--- RECORDS SHOWN ---

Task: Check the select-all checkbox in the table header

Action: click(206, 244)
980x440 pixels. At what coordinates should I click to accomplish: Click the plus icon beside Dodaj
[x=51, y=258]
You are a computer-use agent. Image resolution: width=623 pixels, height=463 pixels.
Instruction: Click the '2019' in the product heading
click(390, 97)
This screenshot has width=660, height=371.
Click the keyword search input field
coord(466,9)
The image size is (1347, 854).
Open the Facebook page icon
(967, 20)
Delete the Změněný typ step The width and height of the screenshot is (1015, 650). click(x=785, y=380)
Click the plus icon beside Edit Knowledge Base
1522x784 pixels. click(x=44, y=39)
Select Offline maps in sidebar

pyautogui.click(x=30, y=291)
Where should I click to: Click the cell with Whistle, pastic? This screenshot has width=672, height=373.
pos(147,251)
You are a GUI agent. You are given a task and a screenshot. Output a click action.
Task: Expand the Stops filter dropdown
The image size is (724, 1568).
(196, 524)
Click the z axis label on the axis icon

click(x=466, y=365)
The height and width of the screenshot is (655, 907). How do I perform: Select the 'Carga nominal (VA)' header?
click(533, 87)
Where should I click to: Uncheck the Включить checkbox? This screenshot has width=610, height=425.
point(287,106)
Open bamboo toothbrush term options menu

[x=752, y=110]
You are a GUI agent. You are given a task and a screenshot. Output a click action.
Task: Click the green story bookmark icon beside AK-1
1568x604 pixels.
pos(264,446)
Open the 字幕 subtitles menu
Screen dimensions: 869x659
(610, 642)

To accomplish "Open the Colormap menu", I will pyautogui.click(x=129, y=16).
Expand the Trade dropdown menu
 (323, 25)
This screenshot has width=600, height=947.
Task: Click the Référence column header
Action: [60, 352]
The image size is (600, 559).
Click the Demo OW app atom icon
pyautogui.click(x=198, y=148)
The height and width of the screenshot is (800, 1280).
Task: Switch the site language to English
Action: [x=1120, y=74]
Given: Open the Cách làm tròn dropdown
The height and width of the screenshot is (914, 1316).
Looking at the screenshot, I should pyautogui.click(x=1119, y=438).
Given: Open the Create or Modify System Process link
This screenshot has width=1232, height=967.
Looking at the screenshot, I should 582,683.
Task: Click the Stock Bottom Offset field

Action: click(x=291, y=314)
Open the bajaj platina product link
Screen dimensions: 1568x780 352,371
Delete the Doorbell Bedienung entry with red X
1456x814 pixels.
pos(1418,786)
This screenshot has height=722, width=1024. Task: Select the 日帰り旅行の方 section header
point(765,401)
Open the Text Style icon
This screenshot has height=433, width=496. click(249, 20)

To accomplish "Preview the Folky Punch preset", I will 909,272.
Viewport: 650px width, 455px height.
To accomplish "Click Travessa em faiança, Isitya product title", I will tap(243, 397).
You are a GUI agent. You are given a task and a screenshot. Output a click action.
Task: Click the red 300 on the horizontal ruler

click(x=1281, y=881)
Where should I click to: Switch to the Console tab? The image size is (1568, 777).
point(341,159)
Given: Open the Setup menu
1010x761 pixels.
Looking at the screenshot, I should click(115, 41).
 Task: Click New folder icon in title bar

---

Please make an exact copy of the lines above from the line with "Instruction: Click the" through the line with "Open the 字幕 subtitles menu", both ends included.

Instruction: Click the '2019' in the product heading
click(390, 97)
This screenshot has width=660, height=371.
Click the keyword search input field
coord(466,9)
The image size is (1347, 854).
Open the Facebook page icon
(967, 20)
Delete the Změněný typ step The width and height of the screenshot is (1015, 650). click(x=785, y=380)
Click the plus icon beside Edit Knowledge Base
1522x784 pixels. click(x=44, y=39)
Select Offline maps in sidebar

pyautogui.click(x=30, y=291)
Where should I click to: Click the cell with Whistle, pastic? This screenshot has width=672, height=373.
pos(147,251)
You are a GUI agent. You are given a task and a screenshot. Output a click action.
Task: Expand the Stops filter dropdown
The image size is (724, 1568).
(196, 524)
Click the z axis label on the axis icon

click(x=466, y=365)
The height and width of the screenshot is (655, 907). How do I perform: Select the 'Carga nominal (VA)' header?
click(533, 87)
Where should I click to: Uncheck the Включить checkbox? This screenshot has width=610, height=425.
point(287,106)
Open bamboo toothbrush term options menu

[x=752, y=110]
You are a GUI agent. You are given a task and a screenshot. Output a click action.
Task: Click the green story bookmark icon beside AK-1
1568x604 pixels.
pos(264,446)
Open the 字幕 subtitles menu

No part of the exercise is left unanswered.